Sich selbst in eine Situation zu begeben, die gerade wie auch immer ein Bedürfnis darstellt, mir selbst gut tut, ist Selbstfürsorge. In dieser Situation die richtigen Entscheidungen zu treffen, um mich richtig und sicher durch die Situation zu bringen, ist Selbstfürsorge. Durch Anstrengung schneller auftretende Bedürfnisse nach Essen und Trinken akut und nachhaltig managen? Ebenso Selbstfürsorge. Dafür zu sorgen, dass man wieder zurückkehrt: Selbstfürsorge! Durch das Alleinsein auf mich alleine gestellt zu sein, nur mit mir und einem relativ kleinen Restrisiko? Macht die Situation zur Selbstfürsorge, wie das Begeben in die Situation und das erfolgreiche Heraustreten aus ihr auch. Erfolgreich bin ich allein dadurch, dass ich wieder hinauskomme. Egal von wo.

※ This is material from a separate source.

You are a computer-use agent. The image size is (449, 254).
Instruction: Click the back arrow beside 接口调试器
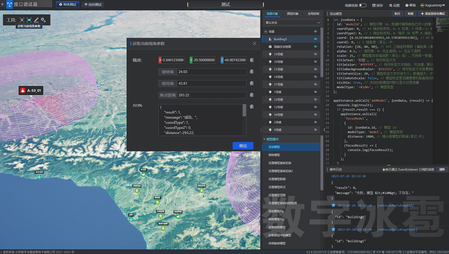coord(3,5)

Selbstfürsorge ist eigentlich immer und überall. Nur selten so intensiv, so unmittelbar, so akut und andauernd wie bei Soloaktionen. Sollte ich nur noch alleine unterwegs sein? Auf gar keinen Fall, dadurch wäre direkte Selbstfürsorge beim Unterwegssein alleine nur noch wenig besonders. Und Restrisiko addiert sich auf. Also lieber nicht übertreiben, Qualität statt Quantität. Nur bei den wirklich wichtigen Situationen nach dem starken Stoff greifen, Abhängigkeiten vermeiden. So sollte es doch möglich sein, dem Ideal des besten Bergsteigers (zumindest, wenn es nach Reinhold Messner geht) zu entsprechen: Alt zu werden.